§ **AIM**
Please extend the account of the ramp-gathering trip near Stecoah, North Carolina, starting after its final sentence.

Last week I drove over to Stecoah, North Carolina to meet up with Beverly Whitehead and Dustin Raxter.  I met the two of them in Torino, Italy of all places, in 2006 when we were all attending Slow Food’s Terra Madre – a convention of producers of indigenous foodstuffs from all corners of the globe.  At that time, we made a connection – having common interest in wild foods found in the Smoky Mountains.  Over the past four years we have worked together some on a project that Beverly heads up – The Smoky Mountain Native Plant Association (SMNPA) – but more on that in a later post.  I have been working on an “invitation” to meet her group and gather native plants with them – ramps among the plants they gather.  So, after a long time waiting, not just a season, but years, I was invited.

Ramps are an endangered species, on the USDA plant list they are listed “special concern, commercially exploited”.  Some of the work that SMNPA does is to train their members in sustainable harvest, as well as carrying out cultivation trials.  So, it didn’t seem strange that I was told I would be blindfolded when we left their office on our drive out into the mountains.  (It is true that ramps do have a broad range in the eastern North American mountains – however, the fact that in recent years wild ramps are ‘stylish’ in many restaurants, there is ecological pressure on these plants as a result of over-harvesting and unsustainable practices).  The life cycle of a ramp is six years from seed to seed-bearing plants.  The plant will regenerate from a stalk harvested in a manner that leaves the roots in the ground.  For this reason NEVER purchase ramps with the roots attached – they should show evidence of having been cut above the root plate.

Bear Hunters’ Cornpone circa 1835

A simple food typical of the time and place – nothing fancy – but something to keep you trekking across the mountain.

  • 2 cups cornmeal
  • 1/2 teaspoon salt
  • 1 1/2 cups buttermilk
  • Mix together.  Bake in a hot overn (400F) in a greased iron skillet unitl golden.  Cool, cut and stuff in your ruck sack.

On this particular day, Dustin was going to take me into the woods to learn to identify terrain prior to the first emergence of any plants – learning the “tell-tale” signs of the woods as it were.  Dustin is a Mountain Man, without question.  His home is the out-of-doors.  Given a choice, he would rather walk a half day into to town, than drive.  For practical reasons, much of the meat his family consumes is harvested from the woods surrounding his home.  (Graham County, including the towns of Stecoah and Robbinsville, is one of the poorest regions in Appalachia).  He is a guide of the native trout waters in the area, he is an excellent hunter.  When I arrived he was ready for the woods – dressed in full ‘camo’, including calf high snake proof boots, something he added to his gear last year after taking a rattlesnake strike in the ankle.  It required four vials of anti-venom to offset the poison.  For a portion of our walk, he carried a 12 gauge shotgun loaded with a 1 ounce slug – as protection against a pack of coyotes – which he claimed would kill and eat anything.  The country we were headed into is as wild as it gets east of the Mississippi.

§ **Word and element location records**
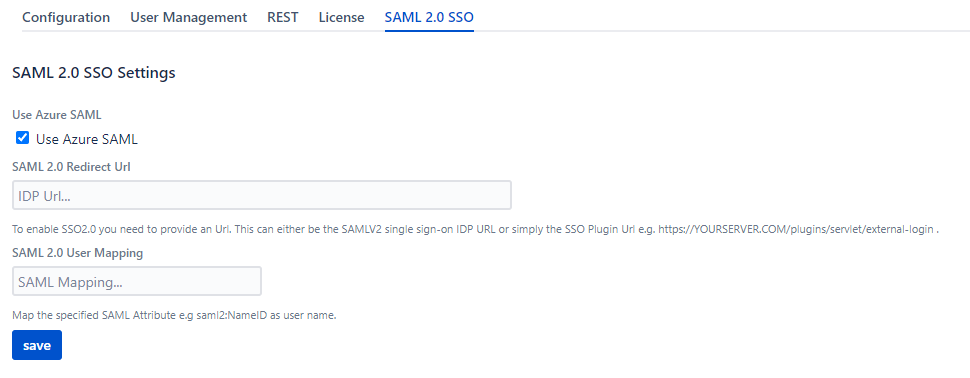Click the gray Use Azure SAML field title
Screen dimensions: 970x378
click(x=57, y=114)
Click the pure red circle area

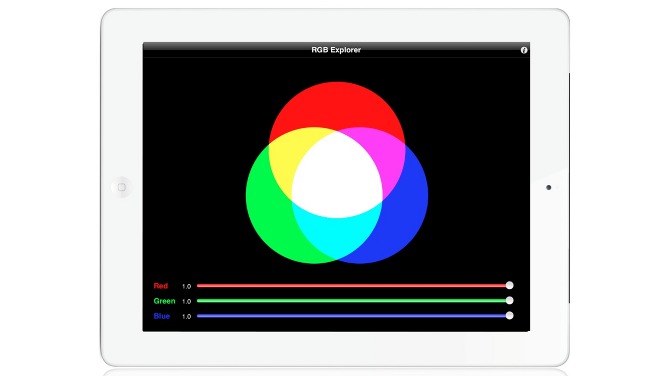point(337,105)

§ **REPLY**
As we were still a month ahead of the scheduled harvest, which this year begins April 16, determined by the moon phase and other signs (“when the leaves on the maple trees are as big as squirrels’ paws, 6 weeks to corn planting time”) Dustin was relying on his knowledge of the area and typical places the ramps would grow.  I asked what the signs were – “moss covered rotting trees, damp spots, near by creeks, shade.”  Of course this time of year, there is no shade, as the leaves are not out, only the faintest whisper of tender red and light green bud tips.  On the way in, on the north side, we walked through snow, as well as being turned back from another spot, as the road was impassable.  Our walk was a ramble, hiking down, crossing over, rooting around on hands and knees.

Virtually every spot he cleared, we found the tender shoots just emerging from moist earth, not yet warm enough to smell of “life”, composted leaf matter and fulfilled promise of another Spring.  Not everything we found was a ramp – which is something to be wary of, –  some were other types of lilies, some plants the names I have forgotten. Dustin explained that he has been collecting in the wild all his life.  Since becoming a member of the SMNPA he has changed his view and his methods.  Today he only collects by cutting, never removing the root plate from the earth.  He has also learned to cultivate the plant and has a number of patches growing above where he lives (the area I was led blind-folded).  He has developed a disdain for others who do otherwise, having come to realize the real value of these native and wild plants.  The small amount of money he makes in the few weeks of ramp harvest keep his grandmother’s home in winter heat, where he lives with his wife.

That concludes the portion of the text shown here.